La correlazione ai minimi impatterà su Wall Street?
- 16/07/2026
L'indicatore che sto analizzando questa settimana è l'indice di correlazione implicita a 3 mesi del Cboe (Cor3M). Si tratta delle aspettative del mercato riguardo al livello di correlazione tra i titoli azionari nei prossimi tre mesi. Il Chicago Board of Exchanges calcola questo indicatore confrontando le volatilità implicite (IV) delle opzioni sull’indice S&P 500 (SPX) con quelle dei singoli titoli che compongono l’indice. Dispongo dei dati del Cor3M a partire dal 2010 e il valore recente è il più basso mai registrato.
Prendendo l’indice alla lettera, ci dice che gli operatori si aspettano che siano le notizie specifiche sulle singole società a guidare l’andamento dei titoli, il che dovrebbe essere positivo per chi seleziona i titoli. Poiché la correlazione in genere aumenta quando i titoli subiscono un forte calo, ciò potrebbe significare che gli operatori vedono pochissime possibilità di un crollo. Un’analisi contrarian potrebbe interpretare il valore estremamente basso del Cor3M come un segno di compiacimento, il che aumenta la probabilità di un calo.
Per il resto dell’articolo, tralascerò la parte narrativa per concentrarmi direttamente sui dati. Vediamo se un valore basso del Cor3M è solitamente seguito da rendimenti azionari al rialzo o al ribasso.
Per questo studio, sono tornato indietro al 2010 e ho suddiviso le date in sette fasce in base al valore dell’indice Cor3M. Ho fatto in modo che ogni fascia contenesse un numero uguale di date. La prima fascia comprendeva i valori più bassi, che andavano dal recente minimo storico di 7,2 a 19,6.

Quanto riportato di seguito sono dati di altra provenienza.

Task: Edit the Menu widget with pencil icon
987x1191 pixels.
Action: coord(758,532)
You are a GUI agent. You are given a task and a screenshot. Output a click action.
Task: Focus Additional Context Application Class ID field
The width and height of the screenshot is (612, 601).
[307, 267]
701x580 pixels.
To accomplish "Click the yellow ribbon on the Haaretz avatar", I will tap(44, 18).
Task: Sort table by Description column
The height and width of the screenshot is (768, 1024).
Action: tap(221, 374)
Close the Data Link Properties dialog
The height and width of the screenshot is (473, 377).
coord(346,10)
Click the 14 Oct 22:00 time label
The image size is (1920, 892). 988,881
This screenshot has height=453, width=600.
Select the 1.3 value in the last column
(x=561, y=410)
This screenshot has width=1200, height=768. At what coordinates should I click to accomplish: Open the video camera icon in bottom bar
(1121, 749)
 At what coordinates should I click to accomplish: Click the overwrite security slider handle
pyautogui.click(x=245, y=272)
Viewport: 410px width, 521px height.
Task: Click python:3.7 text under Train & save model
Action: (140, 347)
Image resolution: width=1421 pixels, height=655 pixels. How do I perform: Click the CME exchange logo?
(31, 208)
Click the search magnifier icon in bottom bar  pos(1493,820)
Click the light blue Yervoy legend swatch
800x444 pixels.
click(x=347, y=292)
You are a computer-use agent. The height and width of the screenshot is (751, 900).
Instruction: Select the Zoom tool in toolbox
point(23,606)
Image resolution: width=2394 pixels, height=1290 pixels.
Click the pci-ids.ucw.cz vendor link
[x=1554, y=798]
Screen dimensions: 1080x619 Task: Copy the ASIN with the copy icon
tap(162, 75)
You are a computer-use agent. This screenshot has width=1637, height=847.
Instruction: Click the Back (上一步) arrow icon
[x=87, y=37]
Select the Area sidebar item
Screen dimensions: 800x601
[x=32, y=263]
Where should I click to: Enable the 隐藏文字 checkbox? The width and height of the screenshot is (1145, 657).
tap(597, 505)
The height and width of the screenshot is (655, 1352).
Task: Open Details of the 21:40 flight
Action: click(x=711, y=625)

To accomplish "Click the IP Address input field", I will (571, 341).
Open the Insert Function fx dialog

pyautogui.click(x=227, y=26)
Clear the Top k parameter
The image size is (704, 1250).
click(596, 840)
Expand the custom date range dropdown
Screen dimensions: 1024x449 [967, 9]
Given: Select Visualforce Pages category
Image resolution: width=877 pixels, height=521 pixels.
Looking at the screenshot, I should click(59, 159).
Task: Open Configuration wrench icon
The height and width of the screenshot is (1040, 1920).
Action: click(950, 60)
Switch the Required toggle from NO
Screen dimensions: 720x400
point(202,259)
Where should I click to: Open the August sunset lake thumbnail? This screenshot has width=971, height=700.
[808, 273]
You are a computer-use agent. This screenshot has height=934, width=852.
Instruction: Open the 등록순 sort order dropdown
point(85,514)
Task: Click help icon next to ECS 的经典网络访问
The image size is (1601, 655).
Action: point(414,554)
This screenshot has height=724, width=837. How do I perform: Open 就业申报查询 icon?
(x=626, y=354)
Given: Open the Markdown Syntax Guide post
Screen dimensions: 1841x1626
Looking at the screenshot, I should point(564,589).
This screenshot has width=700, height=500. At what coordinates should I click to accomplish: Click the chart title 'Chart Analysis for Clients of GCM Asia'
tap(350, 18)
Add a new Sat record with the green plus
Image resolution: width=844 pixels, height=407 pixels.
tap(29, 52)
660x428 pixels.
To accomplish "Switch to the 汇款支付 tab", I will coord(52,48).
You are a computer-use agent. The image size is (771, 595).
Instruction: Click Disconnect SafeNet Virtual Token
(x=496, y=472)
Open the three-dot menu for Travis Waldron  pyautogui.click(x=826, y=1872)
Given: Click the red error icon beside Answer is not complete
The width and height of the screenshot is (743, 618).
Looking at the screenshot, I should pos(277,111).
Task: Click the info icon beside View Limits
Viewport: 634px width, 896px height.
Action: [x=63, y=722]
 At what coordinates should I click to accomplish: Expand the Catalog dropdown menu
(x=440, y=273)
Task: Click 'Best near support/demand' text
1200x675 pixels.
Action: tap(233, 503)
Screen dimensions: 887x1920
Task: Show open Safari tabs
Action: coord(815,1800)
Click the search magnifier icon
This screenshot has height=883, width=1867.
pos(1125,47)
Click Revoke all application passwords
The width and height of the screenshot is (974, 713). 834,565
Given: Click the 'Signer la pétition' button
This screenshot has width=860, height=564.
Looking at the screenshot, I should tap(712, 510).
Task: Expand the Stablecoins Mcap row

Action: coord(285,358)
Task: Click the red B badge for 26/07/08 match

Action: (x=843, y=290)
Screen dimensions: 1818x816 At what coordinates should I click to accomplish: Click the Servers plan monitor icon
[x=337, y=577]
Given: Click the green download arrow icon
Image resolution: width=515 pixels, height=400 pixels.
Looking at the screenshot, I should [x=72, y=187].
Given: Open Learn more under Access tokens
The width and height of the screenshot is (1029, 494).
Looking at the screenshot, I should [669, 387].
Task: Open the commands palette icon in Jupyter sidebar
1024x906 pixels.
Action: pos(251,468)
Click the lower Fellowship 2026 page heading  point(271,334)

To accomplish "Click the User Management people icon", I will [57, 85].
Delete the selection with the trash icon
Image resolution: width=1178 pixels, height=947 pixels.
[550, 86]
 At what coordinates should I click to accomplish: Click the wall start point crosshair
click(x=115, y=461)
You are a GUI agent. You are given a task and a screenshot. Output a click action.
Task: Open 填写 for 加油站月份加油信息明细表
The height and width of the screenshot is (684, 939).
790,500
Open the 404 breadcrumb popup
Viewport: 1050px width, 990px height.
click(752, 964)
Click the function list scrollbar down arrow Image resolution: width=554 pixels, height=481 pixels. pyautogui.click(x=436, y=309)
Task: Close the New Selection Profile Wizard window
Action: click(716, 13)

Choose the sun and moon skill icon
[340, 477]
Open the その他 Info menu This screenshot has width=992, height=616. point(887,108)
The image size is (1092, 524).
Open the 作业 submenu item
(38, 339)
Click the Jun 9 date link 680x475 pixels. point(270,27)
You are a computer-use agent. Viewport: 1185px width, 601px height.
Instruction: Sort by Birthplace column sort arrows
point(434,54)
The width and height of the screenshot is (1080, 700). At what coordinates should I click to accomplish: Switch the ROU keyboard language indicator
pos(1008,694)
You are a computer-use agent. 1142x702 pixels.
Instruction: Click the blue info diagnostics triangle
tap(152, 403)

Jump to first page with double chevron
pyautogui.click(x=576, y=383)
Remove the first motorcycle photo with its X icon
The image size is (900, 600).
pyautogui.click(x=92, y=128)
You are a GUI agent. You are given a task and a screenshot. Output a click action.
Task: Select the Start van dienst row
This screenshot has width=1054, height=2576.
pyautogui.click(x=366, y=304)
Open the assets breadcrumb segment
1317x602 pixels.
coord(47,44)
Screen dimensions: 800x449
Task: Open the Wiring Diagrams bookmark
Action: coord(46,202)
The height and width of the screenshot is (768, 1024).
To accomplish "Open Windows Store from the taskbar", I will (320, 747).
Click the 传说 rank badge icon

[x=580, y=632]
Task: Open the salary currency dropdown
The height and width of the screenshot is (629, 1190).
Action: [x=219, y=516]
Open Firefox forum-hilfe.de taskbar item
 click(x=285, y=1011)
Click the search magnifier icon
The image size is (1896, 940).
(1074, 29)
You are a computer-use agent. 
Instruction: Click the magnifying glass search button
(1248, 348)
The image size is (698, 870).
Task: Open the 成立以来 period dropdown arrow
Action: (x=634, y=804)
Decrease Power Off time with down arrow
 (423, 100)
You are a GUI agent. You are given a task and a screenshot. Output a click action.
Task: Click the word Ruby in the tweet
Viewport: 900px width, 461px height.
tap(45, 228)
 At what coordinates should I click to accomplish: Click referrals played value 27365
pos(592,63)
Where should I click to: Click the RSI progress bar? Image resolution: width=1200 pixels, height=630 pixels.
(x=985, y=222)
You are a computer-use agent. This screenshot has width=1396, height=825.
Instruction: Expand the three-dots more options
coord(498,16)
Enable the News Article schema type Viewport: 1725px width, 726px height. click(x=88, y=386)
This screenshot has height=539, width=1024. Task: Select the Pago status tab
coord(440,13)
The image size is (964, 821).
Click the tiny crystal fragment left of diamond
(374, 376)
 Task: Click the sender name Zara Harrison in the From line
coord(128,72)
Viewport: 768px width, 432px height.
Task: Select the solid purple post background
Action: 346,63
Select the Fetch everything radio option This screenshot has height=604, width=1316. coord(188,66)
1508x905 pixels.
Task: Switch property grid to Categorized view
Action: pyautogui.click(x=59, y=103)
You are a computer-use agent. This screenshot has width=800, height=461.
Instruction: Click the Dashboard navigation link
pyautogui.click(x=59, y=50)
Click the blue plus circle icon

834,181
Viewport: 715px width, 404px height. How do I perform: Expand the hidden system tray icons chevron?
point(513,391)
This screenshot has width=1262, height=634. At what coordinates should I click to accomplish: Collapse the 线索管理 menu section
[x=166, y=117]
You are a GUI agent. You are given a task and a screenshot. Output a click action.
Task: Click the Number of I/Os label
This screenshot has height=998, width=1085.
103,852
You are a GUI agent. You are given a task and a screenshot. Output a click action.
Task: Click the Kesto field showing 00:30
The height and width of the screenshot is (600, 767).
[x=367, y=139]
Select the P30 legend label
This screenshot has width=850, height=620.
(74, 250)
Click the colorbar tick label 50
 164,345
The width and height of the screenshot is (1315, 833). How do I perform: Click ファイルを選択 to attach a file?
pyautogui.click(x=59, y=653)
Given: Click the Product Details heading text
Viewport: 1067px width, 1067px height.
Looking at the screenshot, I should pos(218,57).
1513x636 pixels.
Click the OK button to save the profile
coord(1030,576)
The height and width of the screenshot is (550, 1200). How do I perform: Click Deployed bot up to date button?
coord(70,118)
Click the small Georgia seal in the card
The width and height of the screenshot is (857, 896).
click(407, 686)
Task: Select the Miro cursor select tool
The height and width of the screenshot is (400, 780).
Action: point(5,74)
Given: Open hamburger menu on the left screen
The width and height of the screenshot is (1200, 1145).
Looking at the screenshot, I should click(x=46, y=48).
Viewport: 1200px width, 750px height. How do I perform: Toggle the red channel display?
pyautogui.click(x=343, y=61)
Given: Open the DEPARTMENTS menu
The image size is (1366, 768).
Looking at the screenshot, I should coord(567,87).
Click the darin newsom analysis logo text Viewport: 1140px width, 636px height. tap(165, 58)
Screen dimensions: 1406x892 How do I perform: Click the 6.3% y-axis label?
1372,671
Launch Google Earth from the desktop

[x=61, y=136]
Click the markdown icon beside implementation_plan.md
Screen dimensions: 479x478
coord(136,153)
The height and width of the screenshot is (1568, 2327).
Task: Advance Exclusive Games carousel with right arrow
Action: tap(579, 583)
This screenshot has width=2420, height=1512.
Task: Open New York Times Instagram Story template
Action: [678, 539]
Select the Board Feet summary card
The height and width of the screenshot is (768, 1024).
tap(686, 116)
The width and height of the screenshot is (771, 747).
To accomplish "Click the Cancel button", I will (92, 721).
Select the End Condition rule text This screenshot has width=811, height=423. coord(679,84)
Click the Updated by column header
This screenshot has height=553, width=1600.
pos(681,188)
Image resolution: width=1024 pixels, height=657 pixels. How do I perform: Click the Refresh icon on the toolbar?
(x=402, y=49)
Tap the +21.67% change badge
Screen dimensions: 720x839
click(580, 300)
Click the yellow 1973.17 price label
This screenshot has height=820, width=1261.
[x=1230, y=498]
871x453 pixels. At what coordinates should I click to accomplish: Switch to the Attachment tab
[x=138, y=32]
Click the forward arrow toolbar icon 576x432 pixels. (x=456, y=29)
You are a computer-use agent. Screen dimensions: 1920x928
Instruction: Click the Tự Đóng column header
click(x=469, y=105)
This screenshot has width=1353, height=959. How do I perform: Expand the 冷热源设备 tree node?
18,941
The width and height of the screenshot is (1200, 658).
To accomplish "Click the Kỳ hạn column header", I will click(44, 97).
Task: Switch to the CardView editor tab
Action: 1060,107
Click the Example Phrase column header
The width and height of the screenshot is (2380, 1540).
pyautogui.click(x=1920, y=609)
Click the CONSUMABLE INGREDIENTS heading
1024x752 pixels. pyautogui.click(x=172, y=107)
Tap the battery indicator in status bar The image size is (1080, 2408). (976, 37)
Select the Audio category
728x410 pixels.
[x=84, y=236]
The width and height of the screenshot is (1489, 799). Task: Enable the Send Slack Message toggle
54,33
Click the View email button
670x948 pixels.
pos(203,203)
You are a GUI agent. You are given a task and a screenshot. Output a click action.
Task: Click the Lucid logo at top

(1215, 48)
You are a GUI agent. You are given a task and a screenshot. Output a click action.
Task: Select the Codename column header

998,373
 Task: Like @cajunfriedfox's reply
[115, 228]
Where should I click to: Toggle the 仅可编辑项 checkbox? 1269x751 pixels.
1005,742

La prima tabella riportata di seguito riassume i rendimenti dell’indice SPX per vari orizzonti temporali nei periodi in cui i valori del Cor3M rientravano in questa fascia di valori estremamente bassi. La seconda tabella mostra i rendimenti in altri periodi a titolo di confronto. L’indice SPX ha registrato una performance leggermente inferiore nel breve termine, ma poi ha sovraperformato leggermente nel lungo termine. La percentuale di rendimenti positivi è risultata maggiore in ogni intervallo di tempo in cui il Cor3M presentava un valore molto basso. I valori bassi indicano contesti di bassa volatilità, poiché sia i rendimenti medi positivi che quelli negativi sono risultati di entità inferiore in ogni intervallo di tempo.
La tabella che segue si concentra sui rendimenti a tre mesi dell’indice SPX. Mostra le sette fasce di valori Cor3M che ho utilizzato. I valori più bassi (il nostro contesto attuale) corrispondono alla riga superiore della tabella. Scendendo lungo la tabella, vengono riportati i rendimenti associati a valori più elevati.
L’indice SPX ha ottenuto di gran lunga le migliori performance quando i valori del Cor3M erano più elevati. Quando il valore del Cor3M era superiore a 57,3, l’indice SPX ha registrato un rendimento medio del 6% nei tre mesi successivi. La seconda fascia migliore era la terza dall’alto (Cor3M compreso tra 30,4 e 37,2), con un rendimento medio di circa il 3,2%.
I valori più bassi, dove ci troviamo ora, mostrano un rendimento del 2,65% nei tre mesi successivi, che si colloca a metà strada tra le fasce. La deviazione standard dei rendimenti, pari al 5,2%, è la più bassa tra tutti i gruppi.
Sulla base dell’analisi sopra riportata, un valore estremamente elevato del Cor3M ha offerto ottime opportunità di acquisto. L’interpretazione contraria sarebbe che ciò riflette un timore estremo nel mercato, indicando che le vendite massicce si sono già verificate. L’ultima volta che il valore del Cor3M si è attestato in questa fascia è stato nel giugno del 2020, mentre il mercato si stava riprendendo dal crollo causato dal Covid.
L’aspetto positivo di questo studio è che un valore estremamente basso dell’indice Cor3M non ha portato a una sottoperformance, come ci si aspetterebbe se indicasse uno stato di euforia. Al contrario, i rendimenti sono in linea con quelli tipici del mercato, ma con una volatilità inferiore al solito.